**Aufgaben:**
1: Übersetzen Sie aus dem Protokollauszug zur Landtagsdebatte den Satz „Sie nehmen das Geld lieber von Blinden und von den Armen.“ ins Englische.
2: Schreiben Sie den Protokollauszug zur Landtagsdebatte über die Vermögensteuer im Anschluss an den letzten Zwischenruf weiter.

**Textauszug:**
######

Protokoll der Sitzung vom 12.12.2002

(Widerspruch bei der CDU und bei der FDP)

Noch einen Satz zur Vermögensteuer an Herrn Paqué und an Herrn Tullner. Wir sagen: Bei diesen knappen Kassen können die, die sehr viel haben, etwas dazu beitragen, dass dieser Staat weiterleben kann.

(Beifall bei der SPD)

Sie nehmen das Geld lieber von Blinden und von den Armen.

(Beifall bei der SPD - Widerspruch bei der CDU und bei der FDP)

Sie sparen das Geld lieber bei den Polizisten und bei den Feuerwehrleuten bei der freien Heilfürsorge. Das ist Ihr Ansatz.

(Herr Kurze, CDU: Wer hat denn die Karre in den Dreck gefahren?)

- Ach, fangen Sie nicht wieder damit an, Herr Kurze. Das ist eher die Konsequenz einer Blockadepolitik, auf die Sie derzeit zusteuern, wenn Sie die Steuerpläne der Bundesregierung im Bundesrat ablehnen.

(Zuruf von Herrn Gürth, CDU)

Ich jedenfalls kann nur an Sie appellieren: Schließen Sie sich nicht dem fundamentalistischen Oppositionskurs von Herrn Merz und Frau Merkel an! Wahren Sie die Interessen des Landes Sachsen-Anhalt!

Wenn ich schon bei Frau Merkel bin, ist Herr Stoiber auch nicht weit. Was wäre denn gewesen, meine Damen und Herren von der CDU und von der FDP, wenn Sie die Bundestageswahl gewonnen hätten?

(Zurufe von der CDU und von der FDP: Das wäre besser! - Das wäre gut! - Heiterkeit und Zustim- mung bei der CDU und bei der FDP)

######

**Gegebene Daten:**
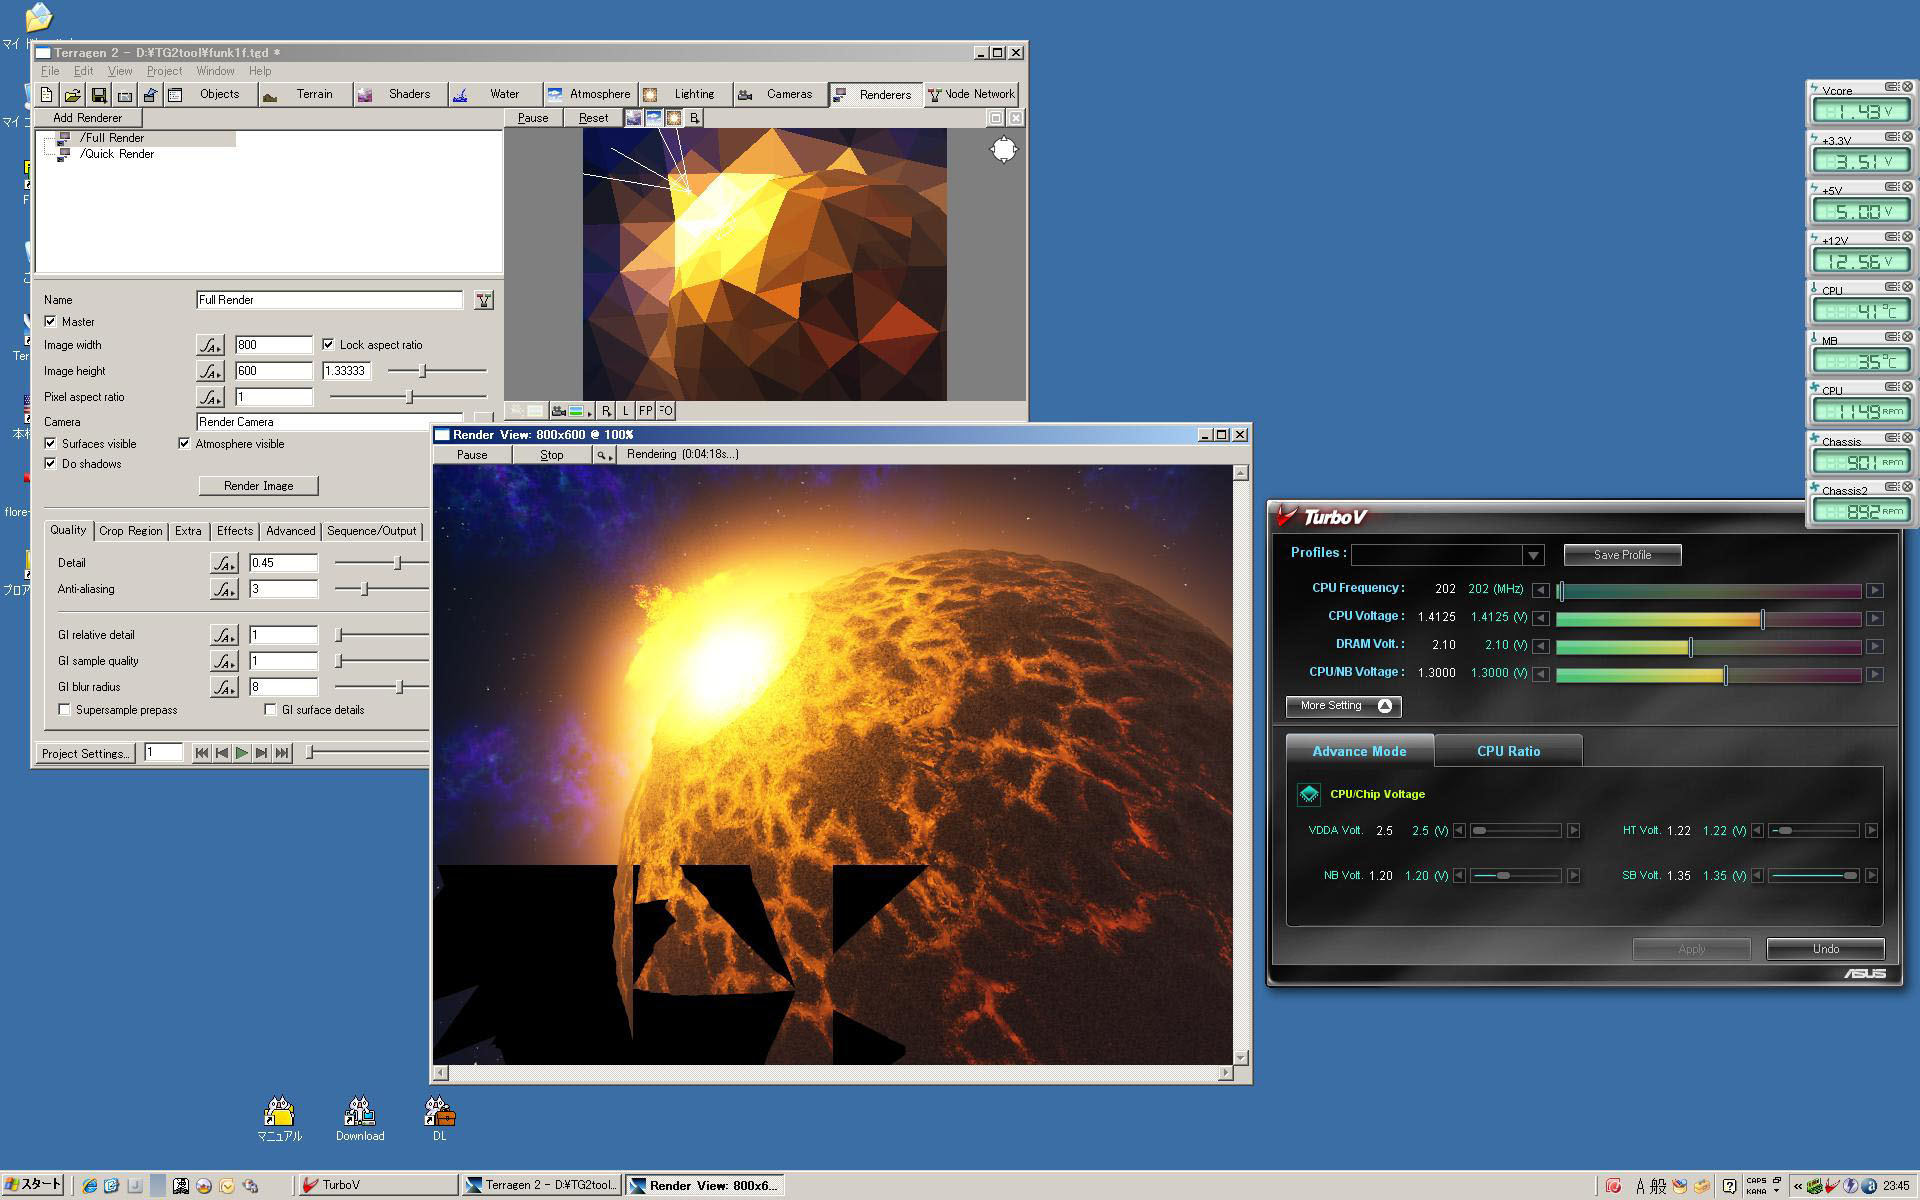The width and height of the screenshot is (1920, 1200).
Task: Toggle the Master checkbox
Action: (x=51, y=322)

######

**Lösungen:**
1: You would rather take the money from the blind and from the poor.

2:
- Warten Sie mal! - Da Sie die Bundesregierung wegen ihrer Wahlaussagen vor den Untersuchungsausschuss zerren wollen und ein total reines Gewissen haben, kann ich davon ausgehen, dass Sie Ihre Wahlversprechen 1 : 1 sofort umgesetzt hätten. Aber welche finanziellen Auswirkungen hätte das wohl auf unser Land gehabt? - Hätten Sie die Bundestagswahl gewonnen, hätten wir neben dem Altlastenfonds einen CDU/CSU-FDP-Neulastenfonds auflegen müssen.

(Heiterkeit und Beifall bei der SPD)

Sie wollten die Staatsquote bekanntermaßen auf unter 40 % bzw. gar unter 35 % senken. Derzeit liegt sie bei 48,5 %. Allein eine Rückführung auf 40 % würde bedeuten, dass 170 Milliarden € weniger in allen öffentlichen Kassen zur Verfügung stehen würden. 170 Milliarden €! Zum Vergleich: Das Volumen des Bundeshaushaltes umfasst im Jahr 2002 rund 250 Milliarden €.

Dann will ich noch auf einige ausgabenwirksame Programmpunkte der CDU eingehen, die uns ebenfalls belastet hätten. Allein der Verzicht auf die letzte Stufe der Ökosteuer würde Mindereinnahmen in der Größenordnung von rund 2,5 Milliarden € pro Jahr verursachen. Wird die Ökosteuer gänzlich abgeschafft, resultierten daraus für den Bund, falls er die Finanzierungslücke der Rentenversicherung auffangen würde, Mindereinnahmen von rund 16 Milliarden € pro Jahr.

(Zuruf von Frau Liebrecht, CDU)

Durch die stufenweise Ersetzung des Kinder- und des Erziehungsgeldes ab 2004 durch ein Familiengeld würden die Belastungen von ca. 10 Milliarden € im Jahr 2004 auf ca. 31 Milliarden € im Jahr 2006 ansteigen. Der Kinderbonus zur Entlastung der Eltern bei den Sozialbeiträgen würde einen weiteren Zuschussbedarf von bis zu 2,6 Milliarden € ergeben. Die Abschaffung aller Budgetierungen im Gesundheitssystem würde Milliarden kosten und Risiken für die Krankenkassen mit sich bringen, sofern keine gleichwertigen Kosten dämpfenden Instrumente an deren Stelle treten.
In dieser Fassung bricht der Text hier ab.